Municipal Market Update: Trump’s Infrastructure Plan
The Trump election is clearly a paradigm shift for the U.S. economy and asset markets, and until there is greater clarity surrounding budget and policy priorities in the coming weeks and months, market volatility will likely remain high. Per our November election report, we believe the election impact on the municipal market will surround three key policies: tax reform, repeal of the Affordable Care Act (ACA), and an increase in domestic infrastructure spending. After focusing on tax reform in January’s report, this month we will explore Trump’s infrastructure plan and the possible implications for tax exempt bonds (you can access our tax reform report at www.seixadvisors.com).
Current State of America’s Infrastructure Is Poor
Our domestic infrastructure is the oldest on record and in desperate need of repair and new construction. The average age of the nation’s fixed assets in 2015 was 22.8 years, the oldest in data back to 1925. While we are constantly reminded about much-needed upgrades to our roads, bridges, and transit systems on our daily commute, much of the domestic infrastructure is crumbling. This month more than 180,000 people were evacuated due to severe flooding concerns and safety issues with the Oroville Dam in California. As you can see in the map below, many of the nation’s dams need repair and are listed as ‘high-hazard’ potential, which means if they were to fail it would likely result in fatalities.

_Items from a data source_
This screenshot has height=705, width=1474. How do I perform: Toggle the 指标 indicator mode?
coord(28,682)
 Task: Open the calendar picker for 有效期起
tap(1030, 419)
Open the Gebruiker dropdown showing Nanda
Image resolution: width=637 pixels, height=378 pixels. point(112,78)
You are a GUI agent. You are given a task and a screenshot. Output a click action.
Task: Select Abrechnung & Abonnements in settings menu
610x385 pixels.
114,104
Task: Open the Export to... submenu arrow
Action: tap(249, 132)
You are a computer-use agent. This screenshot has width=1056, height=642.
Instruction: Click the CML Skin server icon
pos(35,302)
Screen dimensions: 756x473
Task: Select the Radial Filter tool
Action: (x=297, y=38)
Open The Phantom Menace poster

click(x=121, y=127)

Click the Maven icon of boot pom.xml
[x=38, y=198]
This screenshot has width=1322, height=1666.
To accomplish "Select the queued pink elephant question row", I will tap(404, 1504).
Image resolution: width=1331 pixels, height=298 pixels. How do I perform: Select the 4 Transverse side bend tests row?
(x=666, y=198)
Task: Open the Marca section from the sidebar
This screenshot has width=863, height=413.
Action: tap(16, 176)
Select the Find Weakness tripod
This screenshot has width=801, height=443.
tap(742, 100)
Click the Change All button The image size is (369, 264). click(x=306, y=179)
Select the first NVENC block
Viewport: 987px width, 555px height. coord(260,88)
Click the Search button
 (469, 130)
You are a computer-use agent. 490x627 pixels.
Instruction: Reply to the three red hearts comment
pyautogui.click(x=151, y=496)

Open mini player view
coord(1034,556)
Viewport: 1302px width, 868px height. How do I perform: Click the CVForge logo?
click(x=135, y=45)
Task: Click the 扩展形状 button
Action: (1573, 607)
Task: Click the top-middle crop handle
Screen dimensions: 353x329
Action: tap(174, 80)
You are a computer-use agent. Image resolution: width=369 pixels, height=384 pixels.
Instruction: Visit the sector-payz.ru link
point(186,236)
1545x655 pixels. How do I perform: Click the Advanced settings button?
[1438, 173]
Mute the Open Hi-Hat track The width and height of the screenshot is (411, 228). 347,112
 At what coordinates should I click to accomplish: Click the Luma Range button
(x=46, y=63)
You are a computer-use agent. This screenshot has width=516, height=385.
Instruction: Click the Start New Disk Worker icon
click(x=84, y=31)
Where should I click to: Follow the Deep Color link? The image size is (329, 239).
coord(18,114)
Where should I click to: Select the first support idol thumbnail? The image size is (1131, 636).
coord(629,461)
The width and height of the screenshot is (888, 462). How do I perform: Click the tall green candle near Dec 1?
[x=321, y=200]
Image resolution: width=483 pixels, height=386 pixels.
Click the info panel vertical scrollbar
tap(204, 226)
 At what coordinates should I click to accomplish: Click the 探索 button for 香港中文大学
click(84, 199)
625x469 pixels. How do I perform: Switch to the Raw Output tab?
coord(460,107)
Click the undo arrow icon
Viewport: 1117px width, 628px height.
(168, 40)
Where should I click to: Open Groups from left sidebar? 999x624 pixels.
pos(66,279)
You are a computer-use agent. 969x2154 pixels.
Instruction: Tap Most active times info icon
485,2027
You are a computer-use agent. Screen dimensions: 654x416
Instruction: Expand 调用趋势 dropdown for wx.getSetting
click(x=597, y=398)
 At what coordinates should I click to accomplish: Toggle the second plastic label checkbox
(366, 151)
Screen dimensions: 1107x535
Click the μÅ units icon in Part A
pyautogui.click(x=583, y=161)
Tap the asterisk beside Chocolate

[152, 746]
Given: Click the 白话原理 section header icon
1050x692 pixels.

_Objectives_
1: According to the market update, what was the average age of the nation's fixed assets in 2015?
2: Which key policies does the market update expect the election to affect the municipal market through? List all of them.
3: Transcribe the market update word for word, taking everything from "Current State of" down to "result in fatalities.".

_Answers for this exercise_
1: 22.8 years.

2:
- Tax reform
- Repeal of the Affordable Care Act (ACA)
- An increase in domestic infrastructure spending

3:
Current State of America’s Infrastructure Is Poor
Our domestic infrastructure is the oldest on record and in desperate need of repair and new construction. The average age of the nation’s fixed assets in 2015 was 22.8 years, the oldest in data back to 1925. While we are constantly reminded about much-needed upgrades to our roads, bridges, and transit systems on our daily commute, much of the domestic infrastructure is crumbling. This month more than 180,000 people were evacuated due to severe flooding concerns and safety issues with the Oroville Dam in California. As you can see in the map below, many of the nation’s dams need repair and are listed as ‘high-hazard’ potential, which means if they were to fail it would likely result in fatalities.